After the film is screened, the event will also feature a question & answer session with Anderson and a few cast members. Interested attendees are encouraged to RSVP at:

Gadberry, a marketing professional for Vail Health, jumped on board the project at the recommendation of Howard Head Performance Manager Chris Knerl. Leading up to last winter, Knerl had been training with Anderson in advance of her hopes to qualify and compete at the world championships, and Anderson had expressed interest in sharing her story.

“‘This is an athlete,’” Gadberry remembers Knerl telling him, “‘who is an example of a burgeoning sport in Summit County. We should tell a story about it.’”

That story is told throughout the documentary, which takes viewers from the snow and slopes of Summit County, such as at the world championships qualifier at Arapahoe Basin Ski Area, to Alaska, Italy, China and, of course, Switzerland. Along the way, the documentary details just how athletes like Anderson — the main character in the ensemble film — make their dreams a reality, from training, logistic, family life and financial standpoints. Along the journey of the film, Anderson discovers that skimo isn’t just about reaching the top of the podium — it’s a way of life, a means by which she can build family with her fellow women, her “sisters of skimo.”

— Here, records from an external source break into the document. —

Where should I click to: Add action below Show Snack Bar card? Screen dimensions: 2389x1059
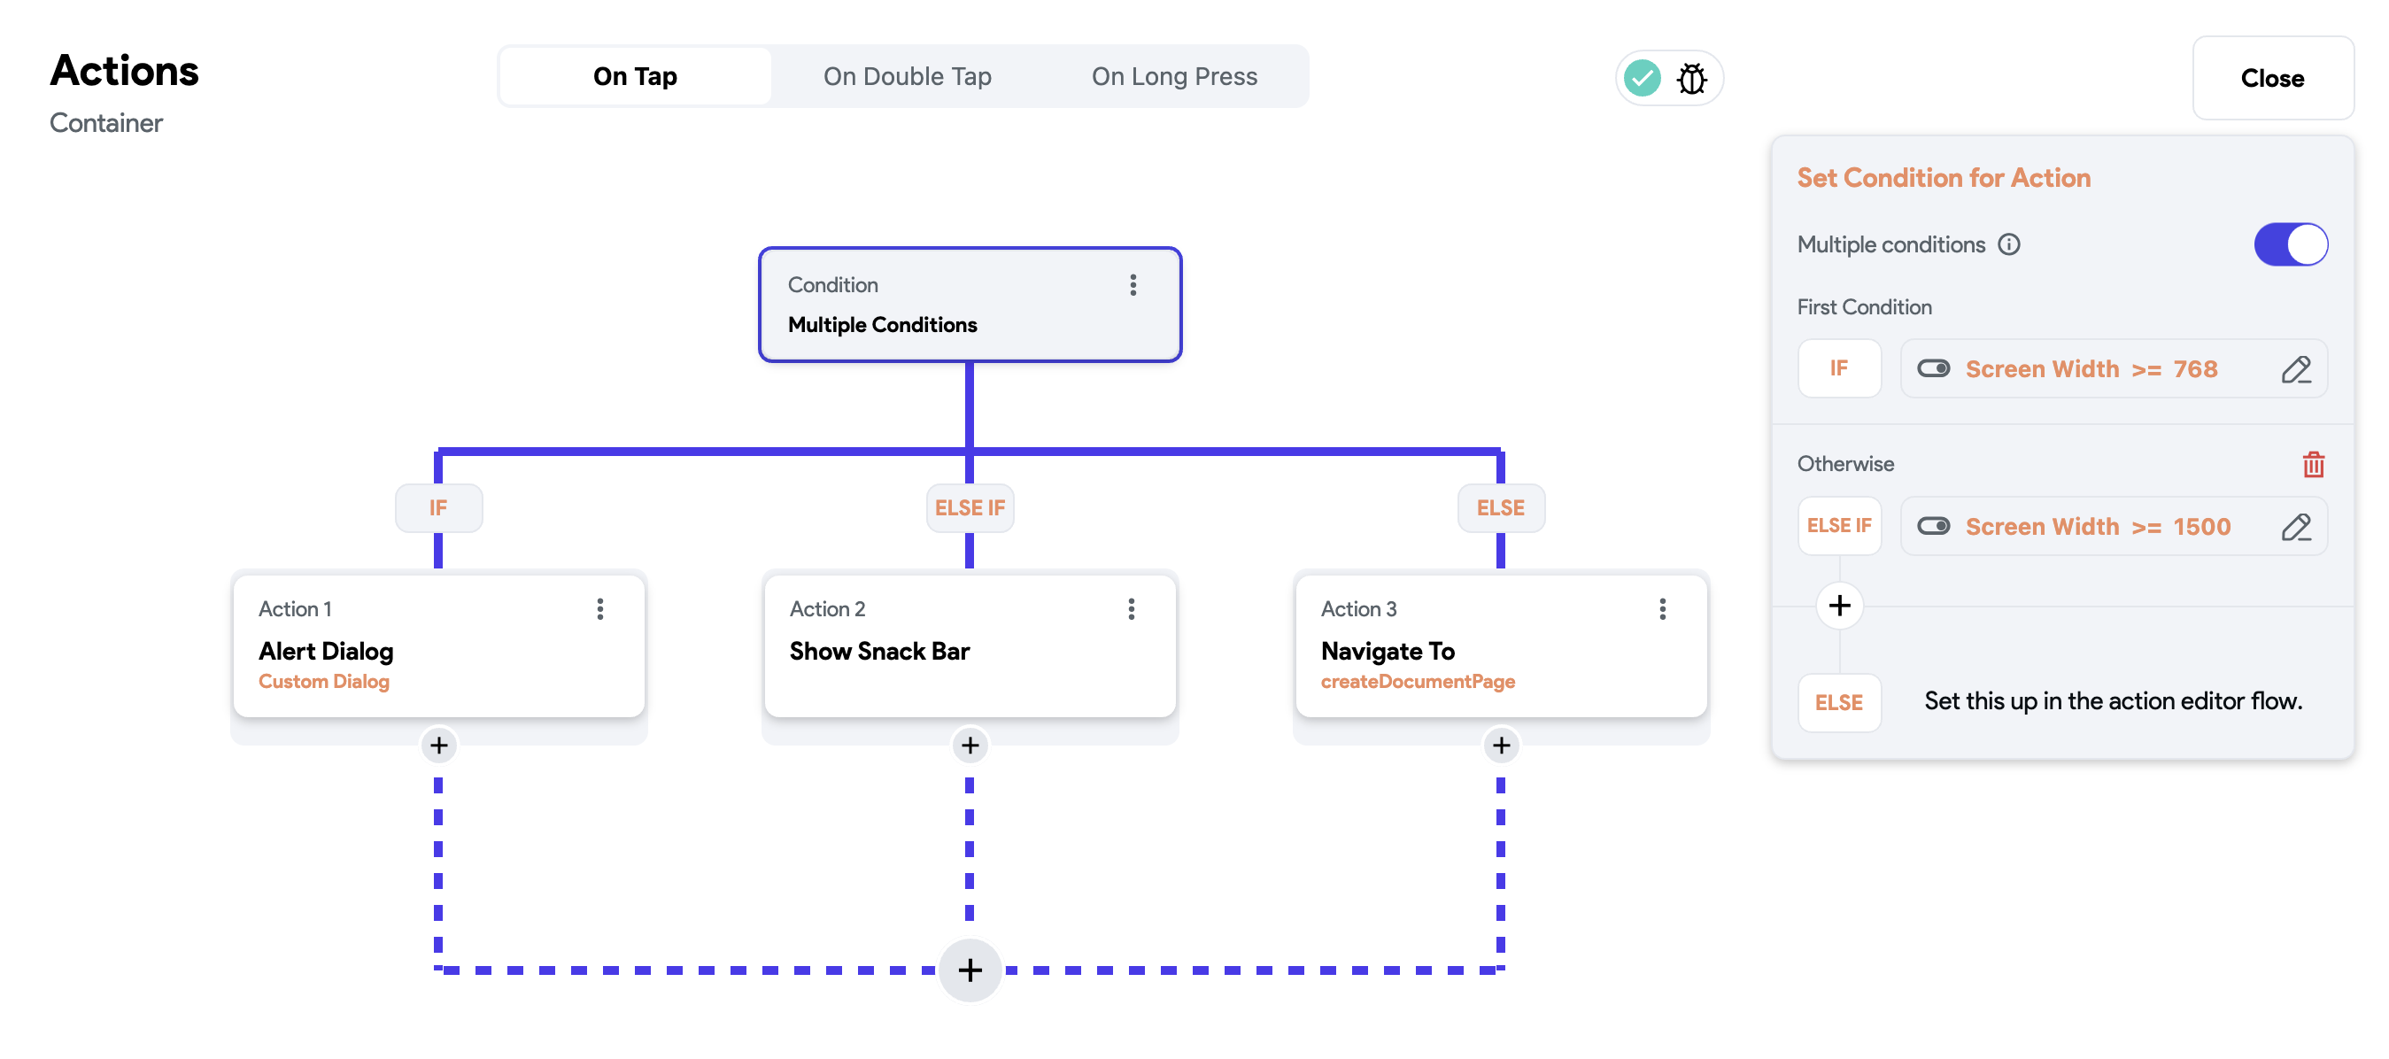click(970, 746)
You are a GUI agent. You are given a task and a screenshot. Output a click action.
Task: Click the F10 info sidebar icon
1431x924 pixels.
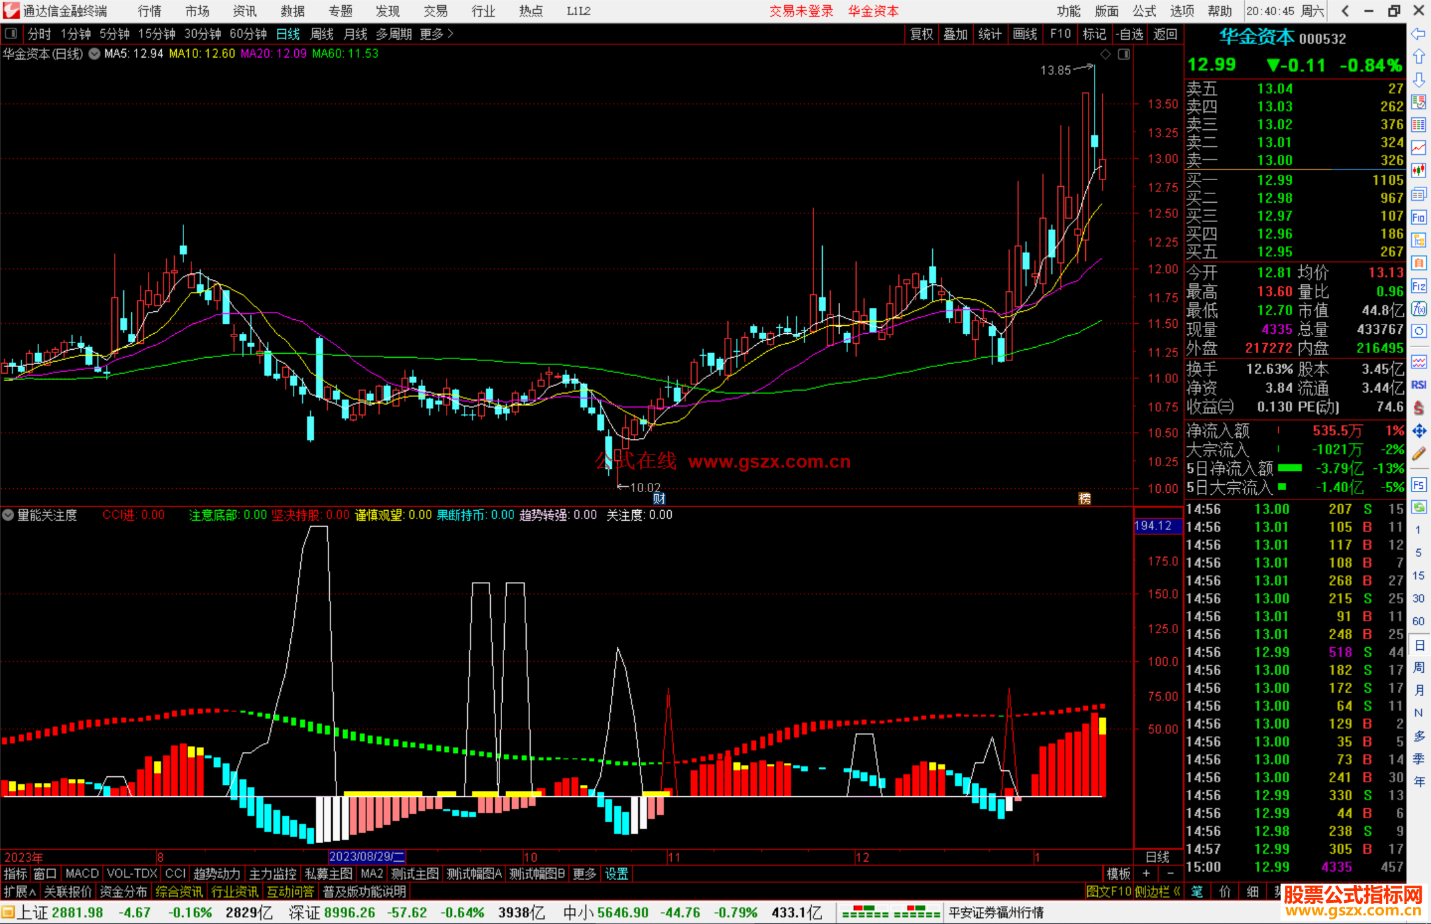(1418, 217)
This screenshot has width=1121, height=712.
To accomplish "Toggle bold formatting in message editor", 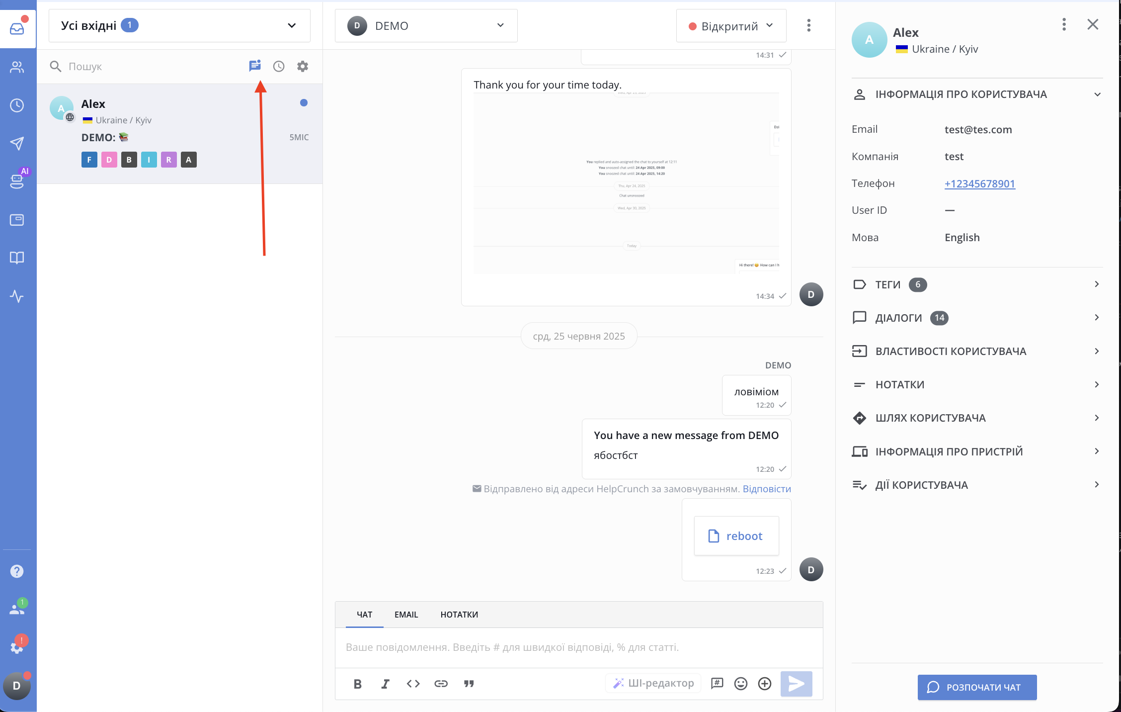I will tap(357, 684).
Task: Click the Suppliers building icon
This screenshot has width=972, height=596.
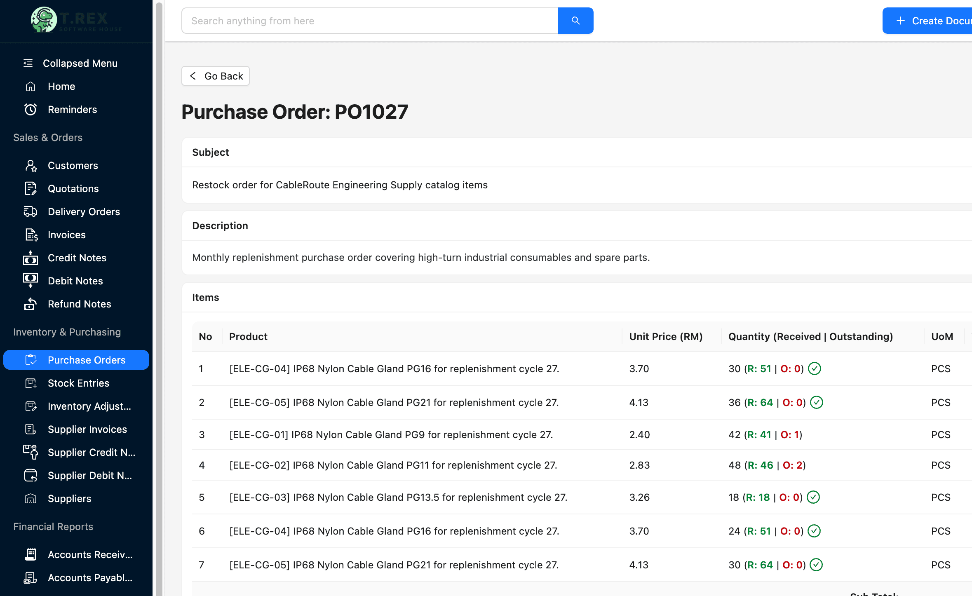Action: [x=31, y=498]
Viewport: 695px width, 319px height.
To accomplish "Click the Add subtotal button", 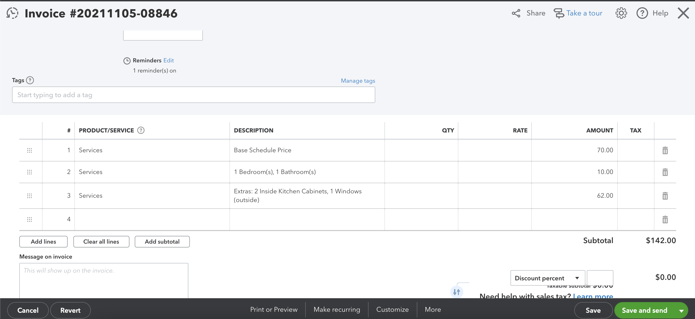I will click(x=162, y=241).
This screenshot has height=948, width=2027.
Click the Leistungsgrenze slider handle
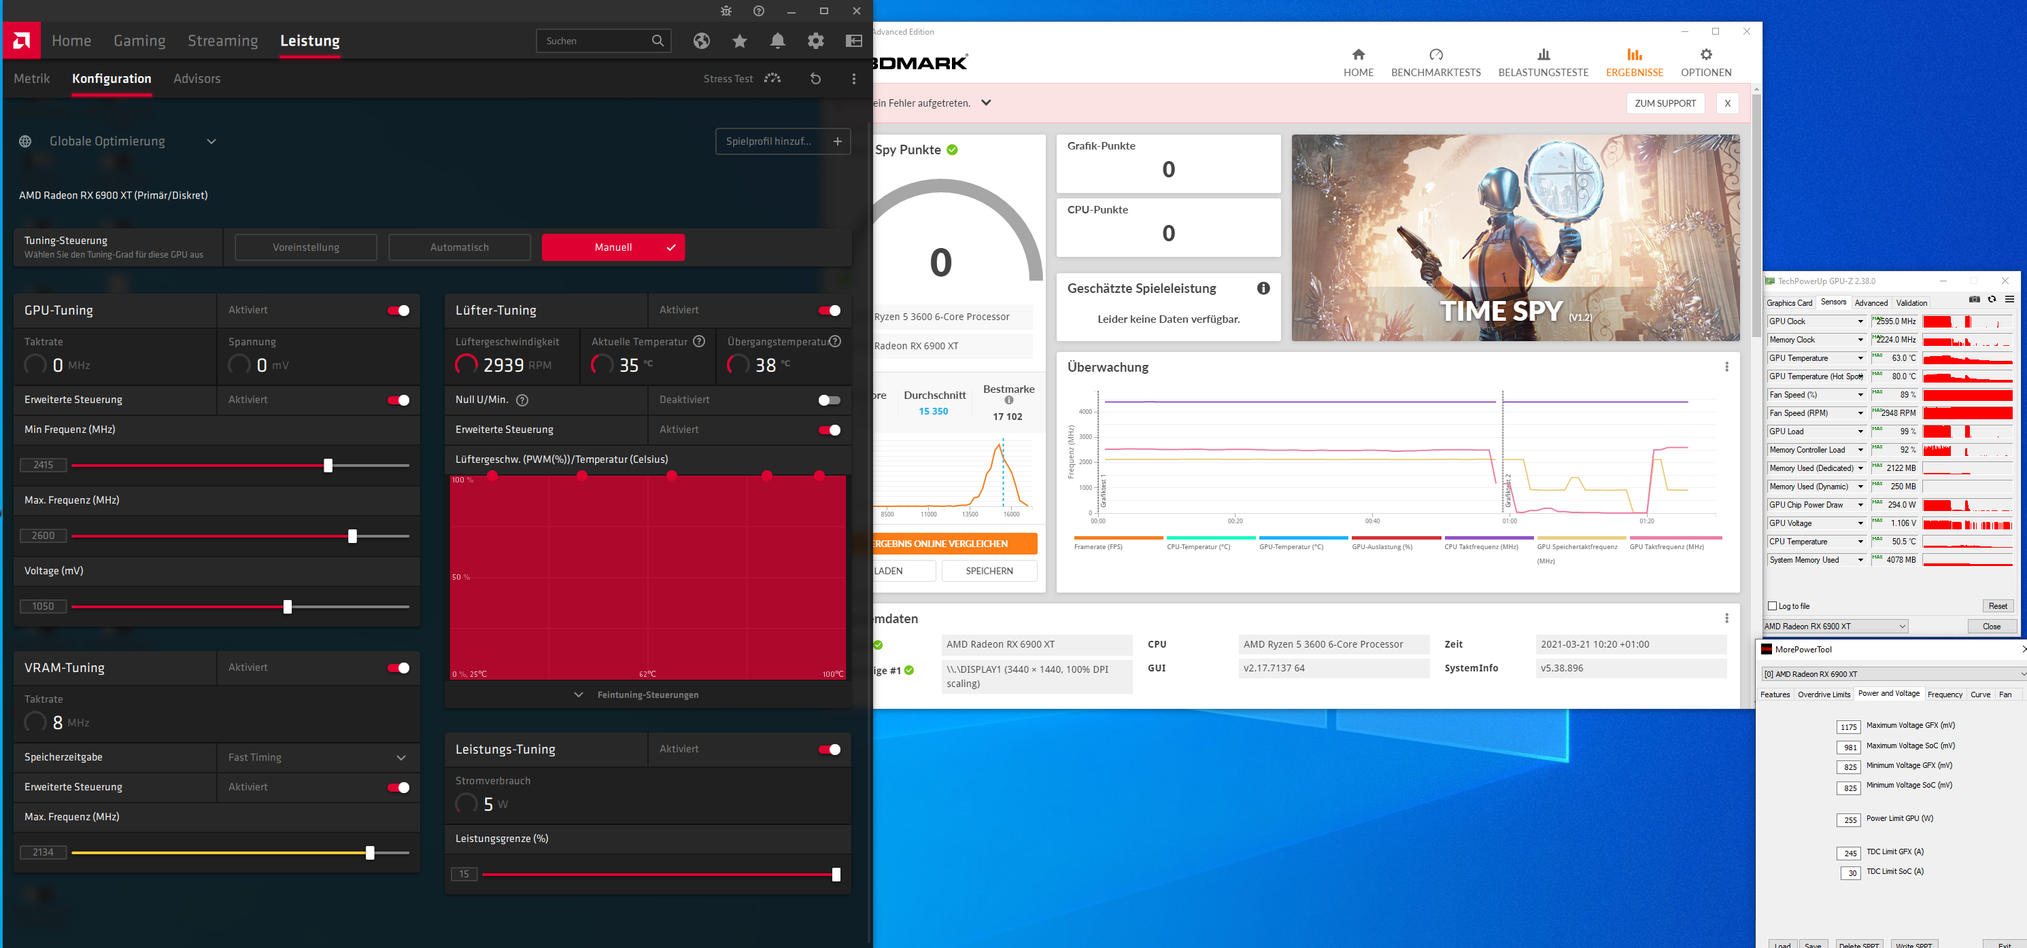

Reflecting on the film, Gadberry said what made the filmmaking process unique for him, an avid backcountry skier in the Gore Range, was the reality that “Sisters of Skimo” is a ski film about women for women. Gadberry said it’s rare, even today, for women to feature prominently in ski films, much less star in them. With that, he hopes it will be a film that shines a light on just how special these ski sisters, mothers and daughters are, zeroing in on their lives off the slopes.

Sierra Anderson (center) ascends by boot-pack during a ski mountaineering competition at Arapahoe Basin Ski Area in December.
Ben Gadberry / Special to The Daily

“Women aren’t just small men competing in sports,” Gadberry said. “They are unique individuals with their own passions, goals and challenges. This is a profound exploration of women’s unique stories in competitive skimo racing.”

“This is also a unique American take,” the director added, “an American ski film about skimo, specifically. Before film production began a year ago, if you would have asked me, ‘what is ski mountaineering,’ it’s us going up, skinning 14ers, 12ers in the Gore Range, backcountry skiing. I had no concept of who those folks were in their spandex skinning up A-Basin. So the film is also a wonderful introduction into the broader skimo racing and introducing Americans — both men and women — into this sub-genre of skiing.”